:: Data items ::

────────

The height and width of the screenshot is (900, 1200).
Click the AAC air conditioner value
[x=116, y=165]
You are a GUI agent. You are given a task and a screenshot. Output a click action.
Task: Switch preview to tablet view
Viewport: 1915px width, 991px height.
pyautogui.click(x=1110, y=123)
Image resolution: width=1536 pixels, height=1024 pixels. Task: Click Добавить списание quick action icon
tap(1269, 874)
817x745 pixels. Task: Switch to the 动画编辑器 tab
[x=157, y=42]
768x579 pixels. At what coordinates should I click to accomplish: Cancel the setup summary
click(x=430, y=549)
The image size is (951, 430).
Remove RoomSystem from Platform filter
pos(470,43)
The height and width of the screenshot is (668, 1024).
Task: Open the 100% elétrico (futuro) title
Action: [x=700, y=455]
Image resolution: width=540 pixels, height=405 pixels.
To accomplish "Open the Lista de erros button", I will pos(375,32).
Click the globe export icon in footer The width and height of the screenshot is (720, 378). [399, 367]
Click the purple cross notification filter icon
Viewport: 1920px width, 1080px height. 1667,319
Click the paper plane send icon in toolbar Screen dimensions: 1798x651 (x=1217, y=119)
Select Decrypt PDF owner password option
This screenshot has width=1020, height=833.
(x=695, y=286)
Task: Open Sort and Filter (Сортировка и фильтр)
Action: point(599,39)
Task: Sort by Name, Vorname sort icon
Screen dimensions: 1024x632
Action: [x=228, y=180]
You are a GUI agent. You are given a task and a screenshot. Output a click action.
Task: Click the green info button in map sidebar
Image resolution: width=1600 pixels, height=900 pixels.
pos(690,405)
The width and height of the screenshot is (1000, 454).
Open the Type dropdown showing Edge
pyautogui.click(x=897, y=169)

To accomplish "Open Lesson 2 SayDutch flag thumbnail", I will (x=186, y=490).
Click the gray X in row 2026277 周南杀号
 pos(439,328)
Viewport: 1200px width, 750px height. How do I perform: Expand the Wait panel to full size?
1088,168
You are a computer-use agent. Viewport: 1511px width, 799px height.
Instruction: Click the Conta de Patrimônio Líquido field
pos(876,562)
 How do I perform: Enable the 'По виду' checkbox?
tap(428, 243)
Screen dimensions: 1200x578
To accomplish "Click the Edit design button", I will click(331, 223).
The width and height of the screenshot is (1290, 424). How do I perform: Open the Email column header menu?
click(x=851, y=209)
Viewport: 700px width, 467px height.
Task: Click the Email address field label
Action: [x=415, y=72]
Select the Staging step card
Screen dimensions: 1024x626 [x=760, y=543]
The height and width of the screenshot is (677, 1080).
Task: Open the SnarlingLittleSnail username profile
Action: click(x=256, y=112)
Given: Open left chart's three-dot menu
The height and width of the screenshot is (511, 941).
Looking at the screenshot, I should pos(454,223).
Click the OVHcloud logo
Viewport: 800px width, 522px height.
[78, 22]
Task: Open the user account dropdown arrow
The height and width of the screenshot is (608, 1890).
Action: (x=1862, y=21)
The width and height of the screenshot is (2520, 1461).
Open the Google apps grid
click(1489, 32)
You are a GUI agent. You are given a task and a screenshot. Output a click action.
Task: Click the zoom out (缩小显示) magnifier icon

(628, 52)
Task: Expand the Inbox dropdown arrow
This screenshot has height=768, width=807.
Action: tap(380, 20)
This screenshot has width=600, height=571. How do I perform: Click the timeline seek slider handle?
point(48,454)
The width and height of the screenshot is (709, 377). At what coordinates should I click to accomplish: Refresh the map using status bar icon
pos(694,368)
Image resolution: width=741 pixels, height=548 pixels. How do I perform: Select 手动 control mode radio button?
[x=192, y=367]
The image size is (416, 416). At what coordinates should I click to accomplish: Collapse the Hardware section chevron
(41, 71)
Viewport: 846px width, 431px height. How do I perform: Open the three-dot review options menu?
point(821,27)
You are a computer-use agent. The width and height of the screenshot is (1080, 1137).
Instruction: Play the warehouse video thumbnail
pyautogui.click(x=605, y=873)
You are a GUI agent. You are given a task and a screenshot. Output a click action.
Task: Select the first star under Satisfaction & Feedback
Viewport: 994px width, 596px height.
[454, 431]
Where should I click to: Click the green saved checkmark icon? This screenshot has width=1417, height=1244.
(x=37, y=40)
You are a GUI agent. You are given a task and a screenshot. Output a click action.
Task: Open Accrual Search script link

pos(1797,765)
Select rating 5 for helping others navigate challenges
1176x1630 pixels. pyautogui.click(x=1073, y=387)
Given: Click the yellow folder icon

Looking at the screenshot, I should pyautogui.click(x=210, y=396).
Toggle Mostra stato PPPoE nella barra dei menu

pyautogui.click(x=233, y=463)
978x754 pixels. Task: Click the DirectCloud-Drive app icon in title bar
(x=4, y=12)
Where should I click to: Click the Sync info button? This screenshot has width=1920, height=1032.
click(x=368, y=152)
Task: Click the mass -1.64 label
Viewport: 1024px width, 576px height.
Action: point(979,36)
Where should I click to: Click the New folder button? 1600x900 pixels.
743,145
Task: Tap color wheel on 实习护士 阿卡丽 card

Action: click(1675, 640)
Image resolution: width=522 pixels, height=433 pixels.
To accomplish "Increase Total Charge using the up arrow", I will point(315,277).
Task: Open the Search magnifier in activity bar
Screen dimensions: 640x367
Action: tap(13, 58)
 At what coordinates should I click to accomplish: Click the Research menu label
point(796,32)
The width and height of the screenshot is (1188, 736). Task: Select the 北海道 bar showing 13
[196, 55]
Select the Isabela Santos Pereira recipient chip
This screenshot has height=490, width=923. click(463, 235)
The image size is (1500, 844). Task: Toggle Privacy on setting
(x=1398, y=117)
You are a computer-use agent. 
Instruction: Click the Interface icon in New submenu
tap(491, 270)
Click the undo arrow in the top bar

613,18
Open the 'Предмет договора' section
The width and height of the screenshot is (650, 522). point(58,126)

────────

:: Task objective ::
Each record above is to be reproduced word for word.

:: Task result ::
The height and width of the screenshot is (900, 1200).
Click the AAC air conditioner value
[x=116, y=165]
You are a GUI agent. You are given a task and a screenshot. Output a click action.
Task: Switch preview to tablet view
Viewport: 1915px width, 991px height.
pyautogui.click(x=1110, y=123)
Image resolution: width=1536 pixels, height=1024 pixels. Task: Click Добавить списание quick action icon
tap(1269, 874)
817x745 pixels. Task: Switch to the 动画编辑器 tab
[x=157, y=42]
768x579 pixels. At what coordinates should I click to accomplish: Cancel the setup summary
click(x=430, y=549)
The image size is (951, 430).
Remove RoomSystem from Platform filter
pos(470,43)
The height and width of the screenshot is (668, 1024).
Task: Open the 100% elétrico (futuro) title
Action: [x=700, y=455]
Image resolution: width=540 pixels, height=405 pixels.
To accomplish "Open the Lista de erros button", I will pos(375,32).
Click the globe export icon in footer The width and height of the screenshot is (720, 378). [399, 367]
Click the purple cross notification filter icon
Viewport: 1920px width, 1080px height. 1667,319
Click the paper plane send icon in toolbar Screen dimensions: 1798x651 (x=1217, y=119)
Select Decrypt PDF owner password option
This screenshot has width=1020, height=833.
(x=695, y=286)
Task: Open Sort and Filter (Сортировка и фильтр)
Action: point(599,39)
Task: Sort by Name, Vorname sort icon
Screen dimensions: 1024x632
Action: [x=228, y=180]
You are a GUI agent. You are given a task and a screenshot. Output a click action.
Task: Click the green info button in map sidebar
Image resolution: width=1600 pixels, height=900 pixels.
pos(690,405)
The width and height of the screenshot is (1000, 454).
Open the Type dropdown showing Edge
pyautogui.click(x=897, y=169)

To accomplish "Open Lesson 2 SayDutch flag thumbnail", I will (x=186, y=490).
Click the gray X in row 2026277 周南杀号
 pos(439,328)
Viewport: 1200px width, 750px height. How do I perform: Expand the Wait panel to full size?
1088,168
You are a computer-use agent. Viewport: 1511px width, 799px height.
Instruction: Click the Conta de Patrimônio Líquido field
pos(876,562)
 How do I perform: Enable the 'По виду' checkbox?
tap(428, 243)
Screen dimensions: 1200x578
To accomplish "Click the Edit design button", I will click(331, 223).
The width and height of the screenshot is (1290, 424). How do I perform: Open the Email column header menu?
click(x=851, y=209)
Viewport: 700px width, 467px height.
Task: Click the Email address field label
Action: [x=415, y=72]
Select the Staging step card
Screen dimensions: 1024x626 [x=760, y=543]
The height and width of the screenshot is (677, 1080).
Task: Open the SnarlingLittleSnail username profile
Action: click(x=256, y=112)
Given: Open left chart's three-dot menu
The height and width of the screenshot is (511, 941).
Looking at the screenshot, I should pos(454,223).
Click the OVHcloud logo
Viewport: 800px width, 522px height.
[78, 22]
Task: Open the user account dropdown arrow
The height and width of the screenshot is (608, 1890).
Action: (x=1862, y=21)
The width and height of the screenshot is (2520, 1461).
Open the Google apps grid
click(1489, 32)
You are a GUI agent. You are given a task and a screenshot. Output a click action.
Task: Click the zoom out (缩小显示) magnifier icon

(628, 52)
Task: Expand the Inbox dropdown arrow
This screenshot has height=768, width=807.
Action: tap(380, 20)
This screenshot has width=600, height=571. How do I perform: Click the timeline seek slider handle?
point(48,454)
The width and height of the screenshot is (709, 377). At what coordinates should I click to accomplish: Refresh the map using status bar icon
pos(694,368)
Image resolution: width=741 pixels, height=548 pixels. How do I perform: Select 手动 control mode radio button?
[x=192, y=367]
The image size is (416, 416). At what coordinates should I click to accomplish: Collapse the Hardware section chevron
(41, 71)
Viewport: 846px width, 431px height. How do I perform: Open the three-dot review options menu?
point(821,27)
You are a computer-use agent. The width and height of the screenshot is (1080, 1137).
Instruction: Play the warehouse video thumbnail
pyautogui.click(x=605, y=873)
You are a GUI agent. You are given a task and a screenshot. Output a click action.
Task: Select the first star under Satisfaction & Feedback
Viewport: 994px width, 596px height.
[454, 431]
Where should I click to: Click the green saved checkmark icon? This screenshot has width=1417, height=1244.
(x=37, y=40)
You are a GUI agent. You are given a task and a screenshot. Output a click action.
Task: Open Accrual Search script link

pos(1797,765)
Select rating 5 for helping others navigate challenges
1176x1630 pixels. pyautogui.click(x=1073, y=387)
Given: Click the yellow folder icon

Looking at the screenshot, I should pyautogui.click(x=210, y=396).
Toggle Mostra stato PPPoE nella barra dei menu

pyautogui.click(x=233, y=463)
978x754 pixels. Task: Click the DirectCloud-Drive app icon in title bar
(x=4, y=12)
Where should I click to: Click the Sync info button? This screenshot has width=1920, height=1032.
click(x=368, y=152)
Task: Click the mass -1.64 label
Viewport: 1024px width, 576px height.
Action: point(979,36)
Where should I click to: Click the New folder button? 1600x900 pixels.
743,145
Task: Tap color wheel on 实习护士 阿卡丽 card

Action: click(1675, 640)
Image resolution: width=522 pixels, height=433 pixels.
To accomplish "Increase Total Charge using the up arrow", I will point(315,277).
Task: Open the Search magnifier in activity bar
Screen dimensions: 640x367
Action: tap(13, 58)
 At what coordinates should I click to accomplish: Click the Research menu label
point(796,32)
The width and height of the screenshot is (1188, 736). Task: Select the 北海道 bar showing 13
[196, 55]
Select the Isabela Santos Pereira recipient chip
This screenshot has height=490, width=923. click(463, 235)
The image size is (1500, 844). Task: Toggle Privacy on setting
(x=1398, y=117)
You are a computer-use agent. 
Instruction: Click the Interface icon in New submenu
tap(491, 270)
Click the undo arrow in the top bar

613,18
Open the 'Предмет договора' section
The width and height of the screenshot is (650, 522). point(58,126)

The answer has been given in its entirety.